I can pretty much count on turning left when I should have turned right, going east when I wanted west and giving up about two blocks before I reach my destination. I am so glad Texas allows u-turns.
This week I had to drive myself to church. I’ve driven it before: Boca Raton Boulevard to East Loop 820 to John T. White Road and turn at the big sign. It is only three miles. I come back the same way.
But this time Dan drove his own car so he could leave early. I followed him around the block into an unfamiliar parking lot. When I came out, I didn’t know how to get to John T. White. I turned right.
When I reached the corner and everything looked strange, I realized I should have turned left. I kept following my nose until I found Eastchase Parkway, where I’ve been before. I turned left and found Wal-Mart. Ah! Now I knew the way home because that store backs up to John T. White Road.

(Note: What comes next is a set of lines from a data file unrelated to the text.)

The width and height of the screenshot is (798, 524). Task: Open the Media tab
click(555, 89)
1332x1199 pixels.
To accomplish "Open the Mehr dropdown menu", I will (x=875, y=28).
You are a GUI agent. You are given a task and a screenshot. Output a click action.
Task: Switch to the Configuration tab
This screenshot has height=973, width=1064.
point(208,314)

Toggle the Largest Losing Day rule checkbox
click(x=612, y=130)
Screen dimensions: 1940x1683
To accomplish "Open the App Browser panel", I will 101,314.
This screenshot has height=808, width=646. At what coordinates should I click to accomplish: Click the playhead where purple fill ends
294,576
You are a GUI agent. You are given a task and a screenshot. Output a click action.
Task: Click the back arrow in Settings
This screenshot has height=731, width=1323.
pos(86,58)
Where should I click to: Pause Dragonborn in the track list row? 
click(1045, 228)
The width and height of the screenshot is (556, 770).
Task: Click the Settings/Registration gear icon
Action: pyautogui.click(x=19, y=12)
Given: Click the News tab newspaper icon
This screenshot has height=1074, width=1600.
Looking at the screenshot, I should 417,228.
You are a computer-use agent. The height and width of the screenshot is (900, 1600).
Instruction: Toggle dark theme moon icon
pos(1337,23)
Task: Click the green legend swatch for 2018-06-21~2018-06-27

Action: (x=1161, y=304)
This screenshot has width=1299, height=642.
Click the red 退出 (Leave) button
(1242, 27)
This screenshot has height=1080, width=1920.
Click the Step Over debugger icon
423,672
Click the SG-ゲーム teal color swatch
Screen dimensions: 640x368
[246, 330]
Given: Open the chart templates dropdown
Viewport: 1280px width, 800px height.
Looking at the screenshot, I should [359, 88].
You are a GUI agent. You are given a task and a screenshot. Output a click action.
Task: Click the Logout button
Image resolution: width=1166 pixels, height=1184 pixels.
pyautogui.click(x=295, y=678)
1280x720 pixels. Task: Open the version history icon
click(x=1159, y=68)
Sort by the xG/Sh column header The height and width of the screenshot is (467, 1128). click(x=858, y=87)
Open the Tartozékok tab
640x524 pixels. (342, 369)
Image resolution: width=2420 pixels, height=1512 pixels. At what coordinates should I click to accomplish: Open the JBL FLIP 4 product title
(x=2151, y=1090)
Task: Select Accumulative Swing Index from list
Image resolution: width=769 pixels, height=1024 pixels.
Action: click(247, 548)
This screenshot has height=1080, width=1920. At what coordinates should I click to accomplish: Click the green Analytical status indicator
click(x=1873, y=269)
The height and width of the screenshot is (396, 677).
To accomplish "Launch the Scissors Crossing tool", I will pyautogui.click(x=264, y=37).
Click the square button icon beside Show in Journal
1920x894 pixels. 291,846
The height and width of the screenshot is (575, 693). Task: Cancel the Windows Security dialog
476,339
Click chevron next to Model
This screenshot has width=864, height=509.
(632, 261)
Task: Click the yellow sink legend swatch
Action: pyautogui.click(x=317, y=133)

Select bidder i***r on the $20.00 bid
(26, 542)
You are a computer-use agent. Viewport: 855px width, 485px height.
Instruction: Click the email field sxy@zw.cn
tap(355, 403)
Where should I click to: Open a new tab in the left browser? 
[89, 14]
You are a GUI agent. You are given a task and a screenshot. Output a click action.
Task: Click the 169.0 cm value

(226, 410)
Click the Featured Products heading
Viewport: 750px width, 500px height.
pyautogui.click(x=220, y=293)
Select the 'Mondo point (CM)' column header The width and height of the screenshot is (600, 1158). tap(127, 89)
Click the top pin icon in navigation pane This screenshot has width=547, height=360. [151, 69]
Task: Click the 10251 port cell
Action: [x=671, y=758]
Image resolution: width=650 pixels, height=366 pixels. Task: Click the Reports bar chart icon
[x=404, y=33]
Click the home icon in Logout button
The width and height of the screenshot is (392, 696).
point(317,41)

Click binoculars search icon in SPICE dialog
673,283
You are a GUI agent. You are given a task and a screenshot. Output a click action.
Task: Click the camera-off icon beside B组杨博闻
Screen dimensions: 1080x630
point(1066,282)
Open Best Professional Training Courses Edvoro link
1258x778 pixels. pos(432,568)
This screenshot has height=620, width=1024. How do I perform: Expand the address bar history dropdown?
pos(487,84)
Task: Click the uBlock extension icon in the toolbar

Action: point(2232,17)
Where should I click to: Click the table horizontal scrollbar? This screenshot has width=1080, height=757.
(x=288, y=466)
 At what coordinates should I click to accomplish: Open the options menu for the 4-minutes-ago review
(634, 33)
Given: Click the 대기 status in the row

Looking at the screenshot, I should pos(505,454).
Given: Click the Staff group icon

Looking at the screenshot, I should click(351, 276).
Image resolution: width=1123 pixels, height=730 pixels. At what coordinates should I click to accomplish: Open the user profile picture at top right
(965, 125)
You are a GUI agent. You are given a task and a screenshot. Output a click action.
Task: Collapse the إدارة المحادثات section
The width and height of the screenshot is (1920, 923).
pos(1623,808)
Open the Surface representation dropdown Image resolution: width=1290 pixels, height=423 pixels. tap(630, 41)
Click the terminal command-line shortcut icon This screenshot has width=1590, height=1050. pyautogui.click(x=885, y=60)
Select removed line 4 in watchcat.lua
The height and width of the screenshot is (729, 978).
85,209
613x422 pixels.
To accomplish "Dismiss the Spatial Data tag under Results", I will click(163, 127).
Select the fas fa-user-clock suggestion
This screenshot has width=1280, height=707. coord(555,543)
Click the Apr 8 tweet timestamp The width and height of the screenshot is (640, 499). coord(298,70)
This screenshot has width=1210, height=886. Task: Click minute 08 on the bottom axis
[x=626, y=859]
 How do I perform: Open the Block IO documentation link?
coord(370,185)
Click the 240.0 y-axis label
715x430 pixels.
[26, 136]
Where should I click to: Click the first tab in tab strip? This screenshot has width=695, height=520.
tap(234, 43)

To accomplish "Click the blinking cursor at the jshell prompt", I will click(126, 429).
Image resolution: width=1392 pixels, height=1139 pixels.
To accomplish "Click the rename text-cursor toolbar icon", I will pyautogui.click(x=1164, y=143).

I now know where the church is in relation to the rest of my world: the shopping mall, the freeway, the grocery store. I won’t get lost anymore but I had to get lost to discover all that.
Sometimes I think I know the way but I use my GPS to make sure. Sometimes I leave it in the back seat and only plug it in after I get lost. It is a bit like getting lost on purpose. It helps me figure out where I am.
I am thinking of the ways my life has been like getting lost. A person does the wrong thing, which leads to much difficulty but that’s how people learn stuff. As long as someone else does the driving for us, we don’t learn much about decision making or consequences or how to avoid hardship.
Listening to advice and heeding it is a bit like listening to my husband’s driving directions. It just doesn’t make sense until you’ve been there and been in the driver’s seat.
I wish my kids and grandkids would listen to me. Because of my life experience, I could save them all sorts of heartache. I could save them money and help them make money, win friends and influence people. If they’d only ask, I am full of wisdom and counsel beyond price.
Maybe I should be satisfied if they just keep me in the backseat, just in case they get lost…on purpose.